[Stored records]

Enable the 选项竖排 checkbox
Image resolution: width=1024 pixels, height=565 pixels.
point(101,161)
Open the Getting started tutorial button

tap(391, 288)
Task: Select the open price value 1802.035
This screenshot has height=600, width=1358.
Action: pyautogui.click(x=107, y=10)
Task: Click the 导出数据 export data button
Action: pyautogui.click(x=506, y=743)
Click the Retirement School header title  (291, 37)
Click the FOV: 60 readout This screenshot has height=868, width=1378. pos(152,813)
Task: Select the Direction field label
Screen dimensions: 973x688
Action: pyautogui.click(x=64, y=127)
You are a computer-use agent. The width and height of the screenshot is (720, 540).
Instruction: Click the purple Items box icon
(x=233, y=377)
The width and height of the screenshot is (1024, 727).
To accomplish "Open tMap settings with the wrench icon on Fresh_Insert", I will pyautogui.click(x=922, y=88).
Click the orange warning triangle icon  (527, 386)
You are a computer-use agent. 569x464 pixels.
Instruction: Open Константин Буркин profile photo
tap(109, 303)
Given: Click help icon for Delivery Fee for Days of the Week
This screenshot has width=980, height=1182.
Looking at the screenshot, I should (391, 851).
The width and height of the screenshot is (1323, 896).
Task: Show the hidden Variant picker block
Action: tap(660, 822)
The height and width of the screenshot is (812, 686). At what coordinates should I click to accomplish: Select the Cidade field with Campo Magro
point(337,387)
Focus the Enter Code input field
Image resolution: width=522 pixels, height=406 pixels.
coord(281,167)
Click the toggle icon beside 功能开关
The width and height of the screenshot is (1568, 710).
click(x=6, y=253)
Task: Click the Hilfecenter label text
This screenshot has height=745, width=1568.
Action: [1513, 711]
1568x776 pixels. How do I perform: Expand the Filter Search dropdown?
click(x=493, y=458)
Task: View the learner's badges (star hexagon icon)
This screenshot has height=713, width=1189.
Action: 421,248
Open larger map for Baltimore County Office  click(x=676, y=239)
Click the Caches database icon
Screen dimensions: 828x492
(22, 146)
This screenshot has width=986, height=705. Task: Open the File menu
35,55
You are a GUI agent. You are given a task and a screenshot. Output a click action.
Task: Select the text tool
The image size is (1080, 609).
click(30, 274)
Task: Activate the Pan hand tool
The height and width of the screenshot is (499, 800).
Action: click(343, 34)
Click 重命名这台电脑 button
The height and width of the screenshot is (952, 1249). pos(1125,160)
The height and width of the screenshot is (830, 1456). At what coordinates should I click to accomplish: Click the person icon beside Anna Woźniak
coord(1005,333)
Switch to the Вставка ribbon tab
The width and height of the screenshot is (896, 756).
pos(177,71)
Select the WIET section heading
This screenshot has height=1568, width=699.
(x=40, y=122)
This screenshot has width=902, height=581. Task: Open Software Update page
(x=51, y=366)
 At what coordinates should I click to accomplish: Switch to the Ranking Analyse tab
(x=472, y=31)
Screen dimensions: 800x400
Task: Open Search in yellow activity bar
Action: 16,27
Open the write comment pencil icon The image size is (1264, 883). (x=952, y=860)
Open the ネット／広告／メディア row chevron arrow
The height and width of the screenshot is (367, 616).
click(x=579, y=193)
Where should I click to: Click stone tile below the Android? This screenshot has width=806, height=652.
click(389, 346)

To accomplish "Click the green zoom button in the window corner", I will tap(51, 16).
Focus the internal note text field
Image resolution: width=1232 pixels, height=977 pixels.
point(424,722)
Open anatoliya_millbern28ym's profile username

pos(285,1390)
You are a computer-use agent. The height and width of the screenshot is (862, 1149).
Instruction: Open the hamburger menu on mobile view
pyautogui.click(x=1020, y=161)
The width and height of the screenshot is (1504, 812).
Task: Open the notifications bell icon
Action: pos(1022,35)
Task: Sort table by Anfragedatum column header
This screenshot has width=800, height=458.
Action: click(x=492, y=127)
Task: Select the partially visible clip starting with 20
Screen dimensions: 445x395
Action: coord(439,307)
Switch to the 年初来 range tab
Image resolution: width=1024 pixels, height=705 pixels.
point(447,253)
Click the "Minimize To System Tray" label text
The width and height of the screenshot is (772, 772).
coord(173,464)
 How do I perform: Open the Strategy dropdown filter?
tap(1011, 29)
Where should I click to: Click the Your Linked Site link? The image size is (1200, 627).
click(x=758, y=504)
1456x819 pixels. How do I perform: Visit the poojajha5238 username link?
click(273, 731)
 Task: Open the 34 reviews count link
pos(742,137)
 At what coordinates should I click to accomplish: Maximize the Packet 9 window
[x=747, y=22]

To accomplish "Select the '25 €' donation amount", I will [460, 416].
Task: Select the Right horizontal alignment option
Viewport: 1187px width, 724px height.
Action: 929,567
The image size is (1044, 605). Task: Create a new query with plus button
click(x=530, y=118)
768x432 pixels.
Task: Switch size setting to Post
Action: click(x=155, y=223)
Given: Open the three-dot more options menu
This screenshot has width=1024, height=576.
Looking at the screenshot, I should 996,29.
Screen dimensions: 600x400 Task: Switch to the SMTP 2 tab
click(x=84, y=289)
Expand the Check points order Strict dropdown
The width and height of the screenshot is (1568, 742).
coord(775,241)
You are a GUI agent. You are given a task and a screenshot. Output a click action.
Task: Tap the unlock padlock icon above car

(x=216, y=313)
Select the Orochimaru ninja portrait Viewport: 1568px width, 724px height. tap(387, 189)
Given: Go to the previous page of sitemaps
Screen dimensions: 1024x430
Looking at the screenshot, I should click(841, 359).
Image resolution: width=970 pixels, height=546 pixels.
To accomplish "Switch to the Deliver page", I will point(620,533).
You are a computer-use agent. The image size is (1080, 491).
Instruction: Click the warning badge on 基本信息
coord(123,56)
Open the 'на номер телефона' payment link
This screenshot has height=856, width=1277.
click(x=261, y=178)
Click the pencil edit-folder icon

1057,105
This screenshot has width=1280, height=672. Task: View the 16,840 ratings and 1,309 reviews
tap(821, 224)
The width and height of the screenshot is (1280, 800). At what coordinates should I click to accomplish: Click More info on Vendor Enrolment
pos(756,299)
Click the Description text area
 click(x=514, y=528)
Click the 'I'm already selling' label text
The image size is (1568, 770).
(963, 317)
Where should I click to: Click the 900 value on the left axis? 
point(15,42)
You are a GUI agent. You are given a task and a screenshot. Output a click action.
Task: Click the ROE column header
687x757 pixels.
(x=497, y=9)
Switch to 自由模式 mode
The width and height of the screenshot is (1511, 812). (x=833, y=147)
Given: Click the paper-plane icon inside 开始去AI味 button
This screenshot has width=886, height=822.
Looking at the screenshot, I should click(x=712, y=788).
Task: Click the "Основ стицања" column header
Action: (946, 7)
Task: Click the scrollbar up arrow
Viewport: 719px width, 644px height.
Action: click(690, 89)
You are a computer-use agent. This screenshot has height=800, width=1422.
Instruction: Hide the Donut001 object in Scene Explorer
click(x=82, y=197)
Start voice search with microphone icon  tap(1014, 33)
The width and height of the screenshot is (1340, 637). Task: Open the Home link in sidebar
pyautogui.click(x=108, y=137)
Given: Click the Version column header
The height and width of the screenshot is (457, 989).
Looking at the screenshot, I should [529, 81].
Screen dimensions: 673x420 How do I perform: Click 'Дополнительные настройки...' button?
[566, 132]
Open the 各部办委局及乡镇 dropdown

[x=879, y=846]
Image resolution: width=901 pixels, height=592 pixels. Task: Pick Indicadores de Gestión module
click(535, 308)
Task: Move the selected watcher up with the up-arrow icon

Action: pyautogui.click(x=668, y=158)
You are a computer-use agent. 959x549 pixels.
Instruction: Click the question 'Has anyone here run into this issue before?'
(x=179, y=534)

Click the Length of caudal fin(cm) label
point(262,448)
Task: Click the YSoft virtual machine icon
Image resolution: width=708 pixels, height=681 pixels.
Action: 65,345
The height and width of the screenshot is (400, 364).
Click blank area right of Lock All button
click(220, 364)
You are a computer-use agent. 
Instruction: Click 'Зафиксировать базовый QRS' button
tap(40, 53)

- **Work task**
Find "Switch to the 年初来 range tab" in the entries above and copy that whole line exactly, then each line after it through the line that contains "Given: Open the three-dot more options menu".

- **Exercise answer**
Switch to the 年初来 range tab
Image resolution: width=1024 pixels, height=705 pixels.
point(447,253)
Click the "Minimize To System Tray" label text
The width and height of the screenshot is (772, 772).
coord(173,464)
 How do I perform: Open the Strategy dropdown filter?
tap(1011, 29)
Where should I click to: Click the Your Linked Site link? The image size is (1200, 627).
click(x=758, y=504)
1456x819 pixels. How do I perform: Visit the poojajha5238 username link?
click(273, 731)
 Task: Open the 34 reviews count link
pos(742,137)
 At what coordinates should I click to accomplish: Maximize the Packet 9 window
[x=747, y=22]

To accomplish "Select the '25 €' donation amount", I will [460, 416].
Task: Select the Right horizontal alignment option
Viewport: 1187px width, 724px height.
Action: 929,567
The image size is (1044, 605). Task: Create a new query with plus button
click(x=530, y=118)
768x432 pixels.
Task: Switch size setting to Post
Action: click(x=155, y=223)
Given: Open the three-dot more options menu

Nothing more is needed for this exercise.